El Kosovo «independiente» bajo protectorado occidental –inaugurado por el reinado de Bernard Kouchner– resultó ser un desastre desde todo punto de vista. Políticamente inexistente, gobernado por clanes mafiosos, se ha convertido en un centro del tráfico de armas y de droga y de la trata de mujeres en Europa. Sus minorías, la serbia en primer lugar aunque también la montenegrina, la turca, room, etc., han sido expulsadas de forma violenta (recordar los pogromos de marzo de 2004) bajo la mirada impasible de los soldados de la OTAN. Más de 150 iglesias, conventos y monumentos religiosos cristianos han sido incendiados, dinamitados o saqueados y los demás han sido integrados al «patrimonio cultural» de los mismos que antes trataron de destruirlos. Los serbios que allí viven, bajo la autoridad conjunta de la OTAN y del gobierno kosovar, están expuestos constantemente a la violencia y son tratados como ciudadanos de segunda categoría. Los secuestros de civiles, desde 1999 hasta el momento actual, generalmente se han mantenido sin resolver.

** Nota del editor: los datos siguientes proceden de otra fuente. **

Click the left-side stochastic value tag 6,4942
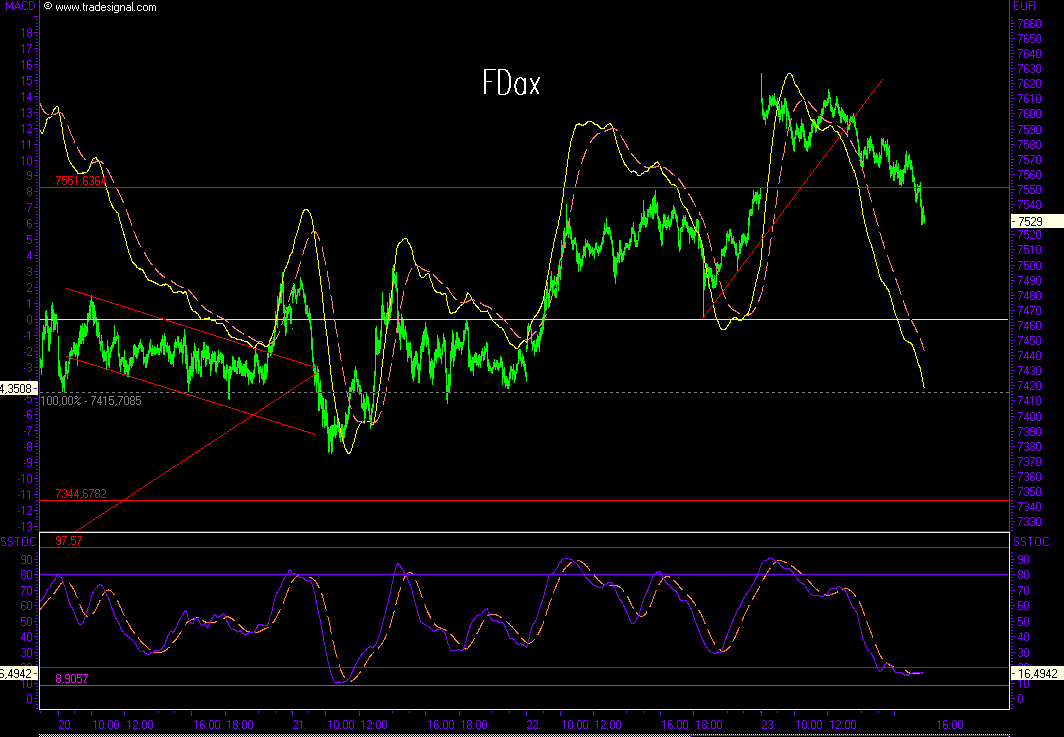This screenshot has width=1064, height=737. click(18, 674)
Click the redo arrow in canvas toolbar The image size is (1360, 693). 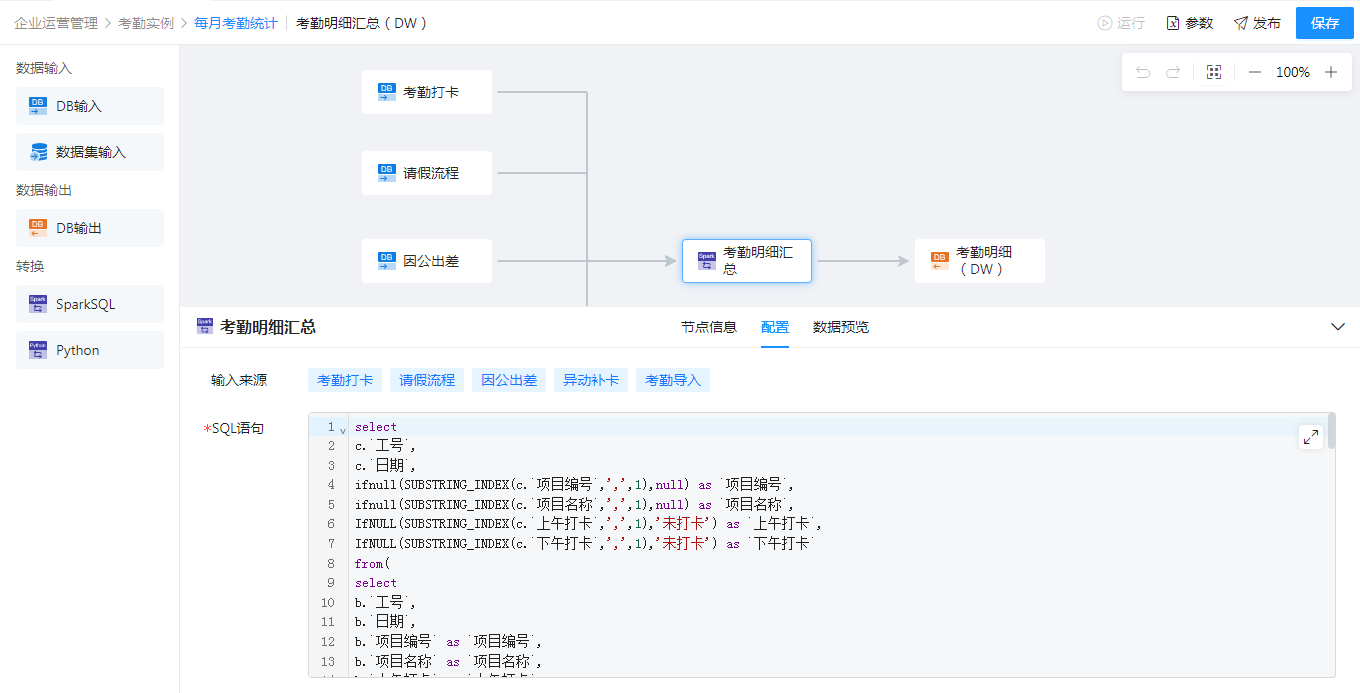[x=1173, y=72]
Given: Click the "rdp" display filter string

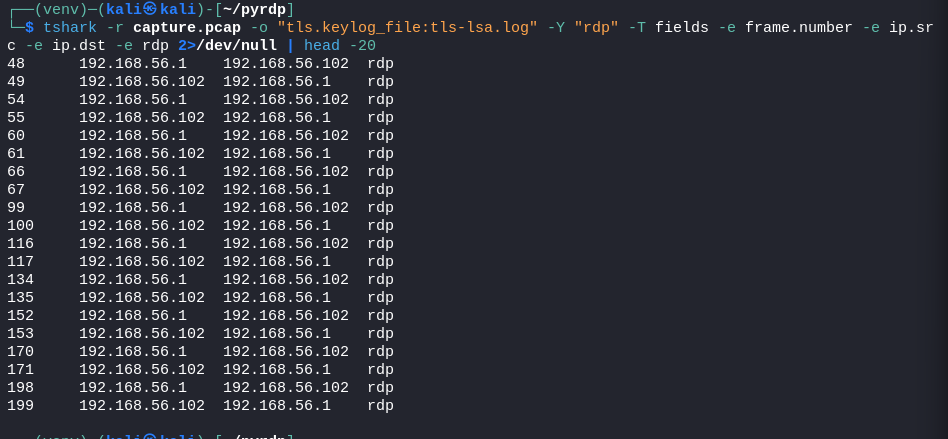Looking at the screenshot, I should coord(596,27).
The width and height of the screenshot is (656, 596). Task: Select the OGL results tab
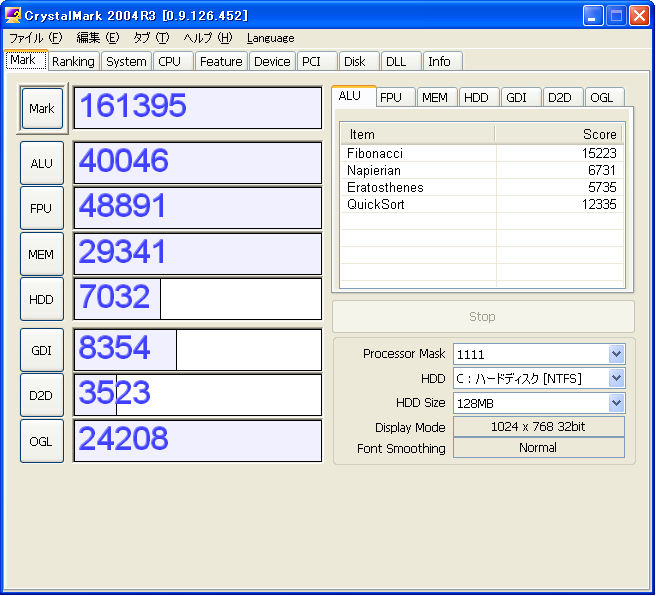(x=601, y=97)
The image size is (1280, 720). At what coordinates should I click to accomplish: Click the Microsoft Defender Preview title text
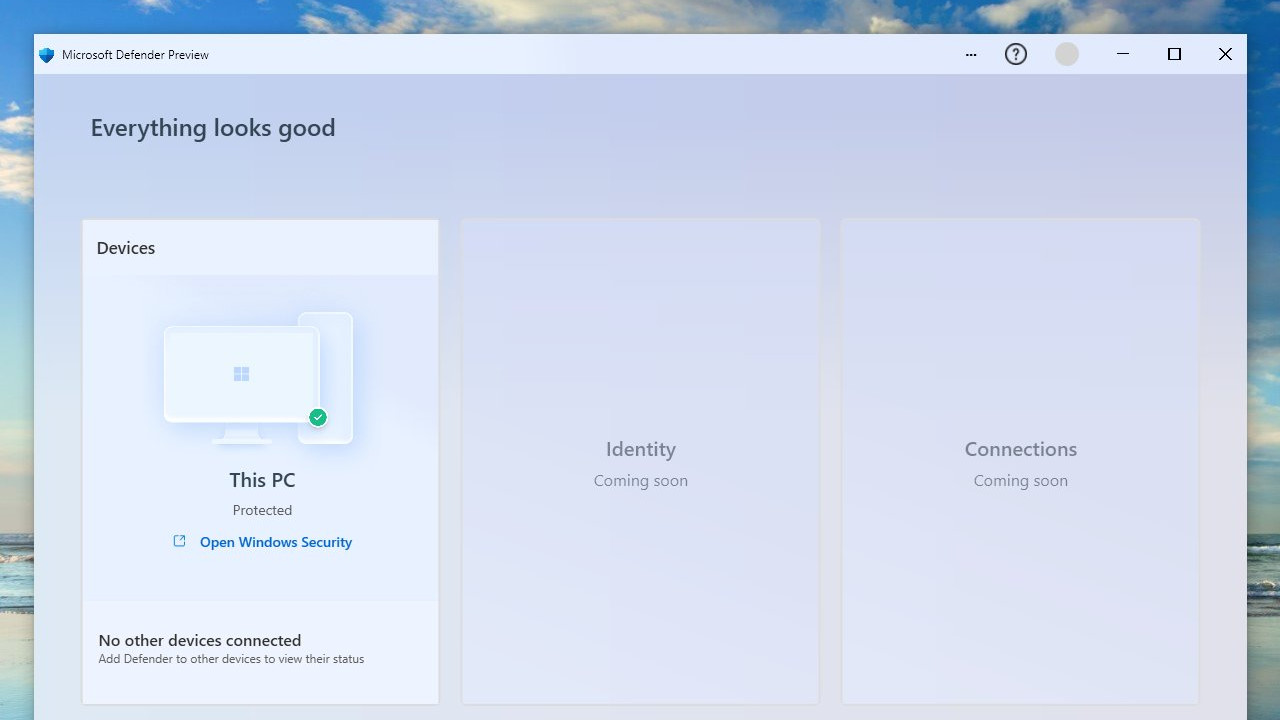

Para terminar, el más horrible de los crímenes cometidos durante la guerra civil yugoslava, el tráfico de órganos de civiles serbios secuestrados en Kosovo, nunca fue castigado, a pesar del acusador informe presentado al Consejo de Europa como resultado de la investigación del diputado suizo Dick Marty. Lo cual no impide a los occidentales seguir exigiendo que las decenas de miles de sobrevivientes del norte Kosovo se integren al infierno que los propios occidentales han ayudado a instaurar en el sur de Serbia.

Regreso a la guerra fría

El único medio de «blanquear» esa creación perversa, que gran parte de los Estados del planeta siguen desaprobando, consiste en lograr que sea Serbia misma quien la santifique.

Pero hay más. Desde hace algún tiempo, Serbia se ha dado a la tarea de estabilizar sus propias estructuras de poder y de restablecer el orden interno. Ya comienzan a llegar los inversionistas, provenientes incluso de los emiratos. En la actual situación de crisis, la riquezas agrícolas, acuíferas y energéticas de Serbia se convierten en una carta de triunfo estratégica de primera importancia y las empresas chinas y rusas extienden allí su influencia, mientras que los occidentales se agotan militarmente en el Medio Oriente y en otras regiones. El trazado del futuro gasoducto ruso South Stream confiere a Serbia el papel de grifo energético (evitando el paso por Croacia, por razones de índole política y a pesar de las complicaciones y de los gastos que ello implica). Es por todas esas razones, que se ha puesto al Estado serbio contra la pared para obligarlo a tomar una decisión hacia la cual se ha mantenido histórica y esencialmente reticente: alinearse y convertirse en vasallo de un bloque o del otro.

Eso es lo que implica en definitiva la decisión que el gobierno de Belgrado tendrá que tomar en estos días: escoger entre ser vasallo de los occidentales o ser vasallo de Rusia, con la inevitable pérdida de Kosovo en ambos casos. Tanto en tiempos de Milosevic como bajo los demócratas prooccidentales de Tadic, la Serbia oficial evitó siempre ese alineamiento, incluso a costa de sacrificios. Hoy en día, si bien los intereses económicos favorecen a Occidente, el razonamiento político puede ser quizás más favorable a Rusia. Pero ninguna de esas razones prevaleció nunca ante una constante ancestral de la política serbia: el rechazo irracional a toda forma de sometimiento. Esa constante ha dado lugar a dramáticos giros de la historia europea.

Serbia no cuenta con la sabiduría ni con la agilidad diplomática de los suizos para lograr mantener un rumbo neutral sin tener que enfrentar por ello confrontaciones y pérdidas. Y tendrá, por lo tanto, que pagar su neutralidad con sangre, prácticamente en cada generación. Hoy parece, a pesar de los indicios de apaciguamiento que han aparecido durante los 10 últimos años, que la actual generación no podrá escapar a esa fatalidad. Si las potencias que están presionando a Serbia tuviesen al menos algo parecido a la conciencia histórica y al menos un poco de responsabilidad política, evitarían imponer a Serbia –como lo están haciendo– una alternativa tan fatídica. El equilibrio de toda la región, e incluso el de toda Europa, se afectará inevitablemente.